Engineered Protein Nanopore for Real-time Monitoring Single-molecule Reaction Between Cadmium Ion and Glutathione

Abstract

Abstract The complexation of glutathione (GSH) with divalent cadmium ion has been used as a typical model for investigating the coordination chemistry of sulfydryl-containing peptides and heavy metal ions, which is essential to understand the mechanism of intracellular cadmium detoxification. In this study, the single-molecule reaction between GSH molecule and Cd2+ ion was monitored in real time by a nanoreactor that formed by a mutant (M113R)7 α-hemolysin (αHL) protein nanopore equipped with a novel per-6-quaternary ammonium-β-cyclodextrin (p-QABCD). The reaction pathways, intermediates, and products could be recognized by analyzing the current fluctuations. The reaction between Cd2+ and GSH was highly dependent on solution pH value.
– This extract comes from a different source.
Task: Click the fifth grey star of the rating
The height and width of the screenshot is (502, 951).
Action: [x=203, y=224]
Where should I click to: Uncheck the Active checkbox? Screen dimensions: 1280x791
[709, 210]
Cd(GSH)2 was the only final product at pH 7.4, while both Cd(GSH)2 and Cd2(GSH)2 were present at pH 9.0. The formation of Cd2(GSH)2 follows two possible pathways: (1) one Cd2+ ion first coordinates with the thiol group of two GSH molecules to form Cd(GSH)2, and then the second Cd2+ ion quickly incorporates with the deprotonated amino group of Cd(GSH)2 to produce Cd2(GSH)2; (2) two Cd2+ ions separately coordinate with the thiol and deprotonated amino group of one GSH molecule to yield Cd2(GSH)1, and the second GSH molecule binds Cd2+ ions quickly to form Cd2(GSH)2. The free-labeling and free-modifying method for monitoring single-molecule chemical reaction was simple and sensitive, which would be important to further understand intracellular mechanisms of detoxification of heavy metals. This work greatly expands the research field of single-molecule nanopore technique.